**TASK STATEMENT**
What you need to do is retype every entry exactly as written.

**MATERIAL PROVIDED**
::::::

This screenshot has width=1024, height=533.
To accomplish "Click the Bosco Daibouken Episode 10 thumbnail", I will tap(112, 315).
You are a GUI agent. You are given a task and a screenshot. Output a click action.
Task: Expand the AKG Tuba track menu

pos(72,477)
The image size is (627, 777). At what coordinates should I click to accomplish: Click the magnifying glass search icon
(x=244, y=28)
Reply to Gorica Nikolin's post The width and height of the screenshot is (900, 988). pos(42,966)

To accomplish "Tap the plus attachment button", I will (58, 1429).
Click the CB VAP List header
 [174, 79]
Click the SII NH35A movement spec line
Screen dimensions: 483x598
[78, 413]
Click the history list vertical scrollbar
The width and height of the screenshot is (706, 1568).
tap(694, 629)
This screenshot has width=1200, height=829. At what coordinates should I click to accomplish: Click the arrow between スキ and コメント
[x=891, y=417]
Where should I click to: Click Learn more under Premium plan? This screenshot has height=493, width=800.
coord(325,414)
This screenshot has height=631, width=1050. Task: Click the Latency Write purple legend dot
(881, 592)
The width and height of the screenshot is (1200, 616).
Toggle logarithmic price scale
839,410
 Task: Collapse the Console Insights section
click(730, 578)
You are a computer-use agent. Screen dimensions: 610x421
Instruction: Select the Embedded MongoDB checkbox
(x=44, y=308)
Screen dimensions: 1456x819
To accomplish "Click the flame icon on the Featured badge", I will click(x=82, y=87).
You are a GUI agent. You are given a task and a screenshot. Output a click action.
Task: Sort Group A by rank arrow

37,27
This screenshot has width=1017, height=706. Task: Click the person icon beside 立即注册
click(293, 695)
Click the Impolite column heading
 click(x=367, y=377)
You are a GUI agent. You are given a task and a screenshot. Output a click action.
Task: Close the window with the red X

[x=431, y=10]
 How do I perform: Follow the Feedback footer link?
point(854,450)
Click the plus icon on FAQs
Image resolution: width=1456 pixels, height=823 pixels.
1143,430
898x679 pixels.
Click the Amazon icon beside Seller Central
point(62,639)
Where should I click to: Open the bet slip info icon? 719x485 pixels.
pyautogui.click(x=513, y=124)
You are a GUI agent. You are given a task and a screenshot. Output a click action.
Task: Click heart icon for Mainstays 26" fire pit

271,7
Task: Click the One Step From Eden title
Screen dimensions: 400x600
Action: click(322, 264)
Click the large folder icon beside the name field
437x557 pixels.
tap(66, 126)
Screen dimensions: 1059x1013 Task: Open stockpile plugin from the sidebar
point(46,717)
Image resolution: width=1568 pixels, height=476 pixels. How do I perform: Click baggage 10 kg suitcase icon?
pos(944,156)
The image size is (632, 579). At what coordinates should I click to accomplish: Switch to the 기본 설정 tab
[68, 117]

::::::

**EXPECTED ANSWER**
This screenshot has width=1024, height=533.
To accomplish "Click the Bosco Daibouken Episode 10 thumbnail", I will tap(112, 315).
You are a GUI agent. You are given a task and a screenshot. Output a click action.
Task: Expand the AKG Tuba track menu

pos(72,477)
The image size is (627, 777). At what coordinates should I click to accomplish: Click the magnifying glass search icon
(x=244, y=28)
Reply to Gorica Nikolin's post The width and height of the screenshot is (900, 988). pos(42,966)

To accomplish "Tap the plus attachment button", I will (58, 1429).
Click the CB VAP List header
 [174, 79]
Click the SII NH35A movement spec line
Screen dimensions: 483x598
[78, 413]
Click the history list vertical scrollbar
The width and height of the screenshot is (706, 1568).
tap(694, 629)
This screenshot has width=1200, height=829. At what coordinates should I click to accomplish: Click the arrow between スキ and コメント
[x=891, y=417]
Where should I click to: Click Learn more under Premium plan? This screenshot has height=493, width=800.
coord(325,414)
This screenshot has height=631, width=1050. Task: Click the Latency Write purple legend dot
(881, 592)
The width and height of the screenshot is (1200, 616).
Toggle logarithmic price scale
839,410
 Task: Collapse the Console Insights section
click(730, 578)
You are a computer-use agent. Screen dimensions: 610x421
Instruction: Select the Embedded MongoDB checkbox
(x=44, y=308)
Screen dimensions: 1456x819
To accomplish "Click the flame icon on the Featured badge", I will click(x=82, y=87).
You are a GUI agent. You are given a task and a screenshot. Output a click action.
Task: Sort Group A by rank arrow

37,27
This screenshot has width=1017, height=706. Task: Click the person icon beside 立即注册
click(293, 695)
Click the Impolite column heading
 click(x=367, y=377)
You are a GUI agent. You are given a task and a screenshot. Output a click action.
Task: Close the window with the red X

[x=431, y=10]
 How do I perform: Follow the Feedback footer link?
point(854,450)
Click the plus icon on FAQs
Image resolution: width=1456 pixels, height=823 pixels.
1143,430
898x679 pixels.
Click the Amazon icon beside Seller Central
point(62,639)
Where should I click to: Open the bet slip info icon? 719x485 pixels.
pyautogui.click(x=513, y=124)
You are a GUI agent. You are given a task and a screenshot. Output a click action.
Task: Click heart icon for Mainstays 26" fire pit

271,7
Task: Click the One Step From Eden title
Screen dimensions: 400x600
Action: click(322, 264)
Click the large folder icon beside the name field
437x557 pixels.
tap(66, 126)
Screen dimensions: 1059x1013 Task: Open stockpile plugin from the sidebar
point(46,717)
Image resolution: width=1568 pixels, height=476 pixels. How do I perform: Click baggage 10 kg suitcase icon?
pos(944,156)
The image size is (632, 579). At what coordinates should I click to accomplish: Switch to the 기본 설정 tab
[68, 117]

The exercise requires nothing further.